Bharat Stage Norms: About; Background; Differences between BS-VI and BS-IV; Challenges; Way Forward
- These are the norms instituted by the government to regulate the output of air pollutants from internal combustion engine equipment, including motor vehicles
- To bring the standards into force, the Central pollution control board (CPCB) sets timelines and standards which have to be followed by automakers
- BS norms are based on European emission standards, which, for example, are referred to similarly as "Euro 4" and "Euro 6."
- India introduced emission norms in 1991, and by 1996 most vehicle manufacturers had to do technology upgrades such as the catalytic converters to cut exhaust emissions.
- In 2014, Saumitra Chaudhary committee gave its recommendations on Auto fuel vision policy 2025 which had recommended the implementation of BS-IV norms in (2017), BS-V norms in (2019), and BS-VI norms in (2024)
- In 2016, the Central Government announced that the country would skip the Bs-V norms altogether and adopt BS-VI norms by 2020.
- Currently, BS-IV norms have been enforced in India since April 2017.
- After this, the supreme court of India ordered barring of sale of Bharat Stage IV vehicles from April 2020.
Difference between the BS-VI in comparison with BS-IV
- Selective Catalytic Reduction Technology- It reduces oxides of nitrogen by injecting an aqueous urea solution into the system. Hence, NOx from diesel cars can be reduced by nearly 70%.
- In the petrol cars, they can be narrowed down by 25%.
- Sulphur Content- While the BS-IV fuels contain 50 parts per million (ppm) sulphur, the BS-VI grade fuel only has ten ppm sulphur content.
- Particulate Matter- in diesel cars will be reduced by 80%.
- Mandatory on-board diagnostics (OBD)- It informs the vehicle owner or the repair technician about how efficient the systems in the vehicles are.
- RDE (Real Driving Emission) will be introduced that will measure the emission in real-world conditions and not just under test conditions.

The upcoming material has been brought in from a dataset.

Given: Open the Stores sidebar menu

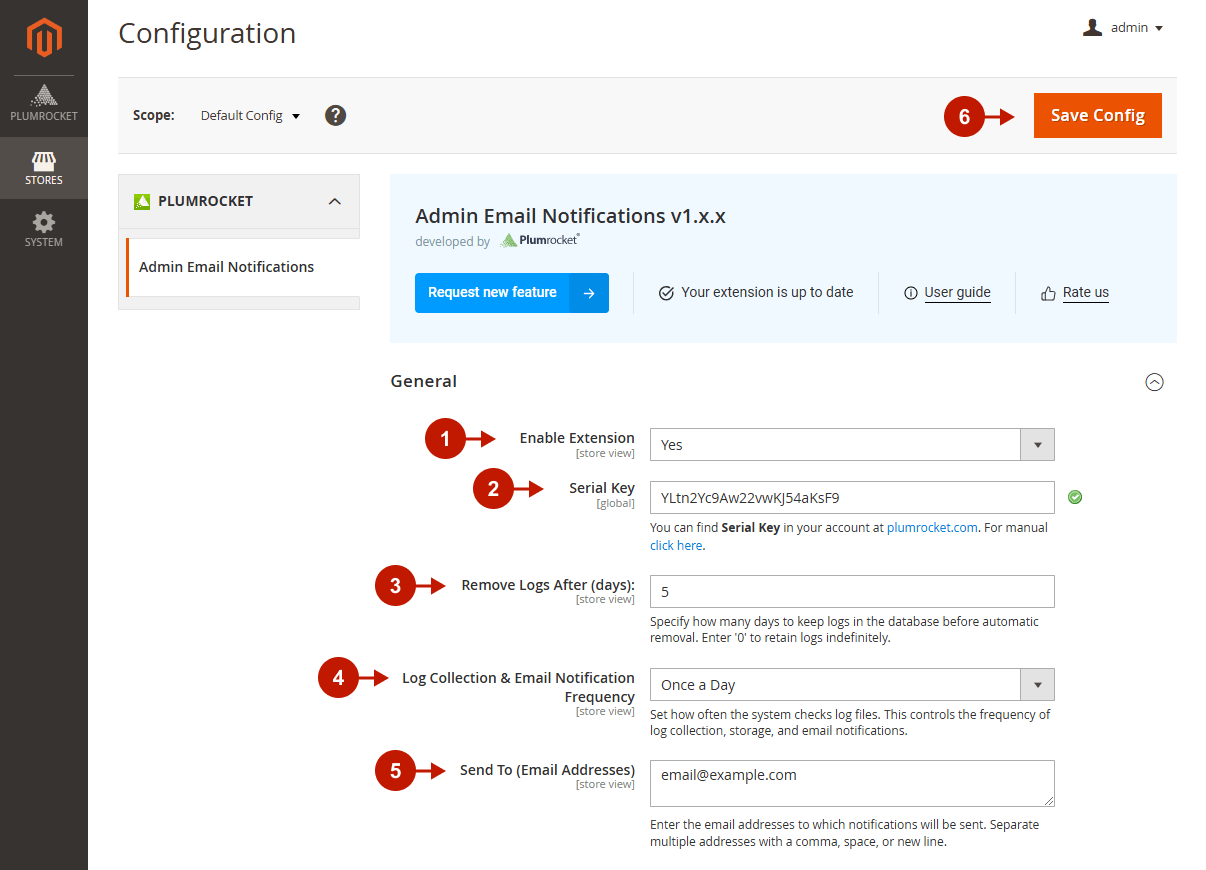Looking at the screenshot, I should coord(44,168).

- Huge Cost for automakers: Moving to BS-VI skipping BS-V will require significant technological upgrades for which auto companies may have to invest heavily. Automakers were supposed to make their models BS-IV compliant by April 1, 2017. Some automobile makers have met the targets and updated their products, but a lot of vehicles left to be sold into the market.

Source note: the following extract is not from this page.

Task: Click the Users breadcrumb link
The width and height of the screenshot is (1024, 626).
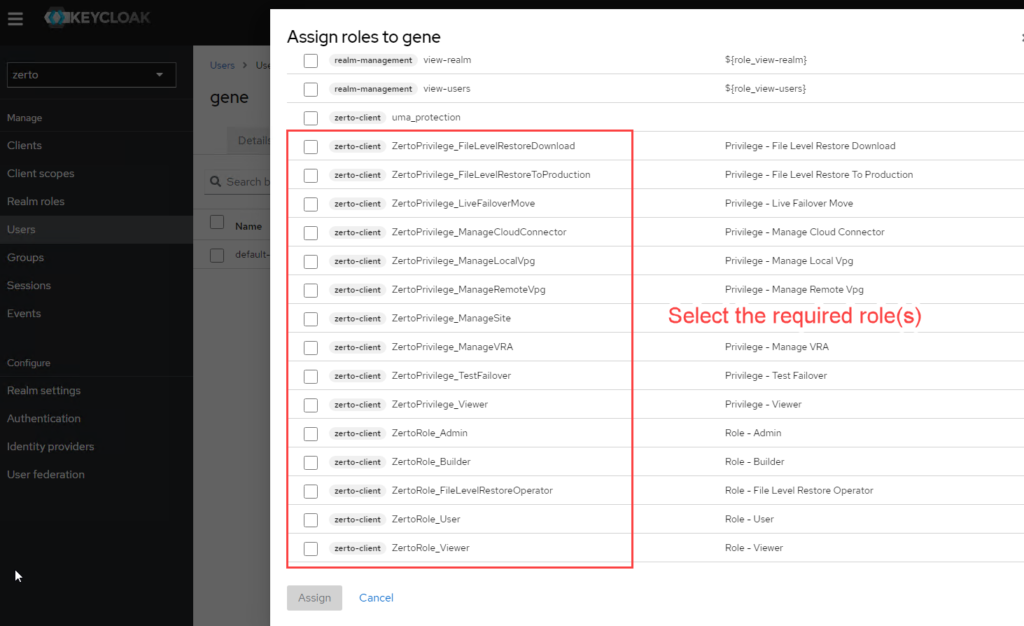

- Timeframe: Normally, it takes four years to upgrade, and here the companies have to skip the BS V altogether and upgrade directly to BS-VI.
- Smaller bonnet cars of India may not be able to keep Diesel Particulate Filter in them, which was supposed to be a part of the BS-V upgrade.
- Impact on buyers: This can have the effect of making cars and other vehicles more expensive.
- Directly applying the Euro norms is problematic because the driving conditions in India are different from Europe.
- Further, improving the emission will not alone solve the problem of vehicular pollution as the number of vehicles is disproportionately high in Indian cities.
- A successful transition to BS-VI norms will be a landmark event for the country, and it must be taken in a mission mode approach by all the stakeholders.
- Governments should incentivize the automobile manufacturers and partner the oil companies to manage this transition.
Facts related to Bharat stage 6
The capital of India, Delhi in April 2018 became the first city in the country to move from BS-IV grade petrol and diesel to BS-VI fuels.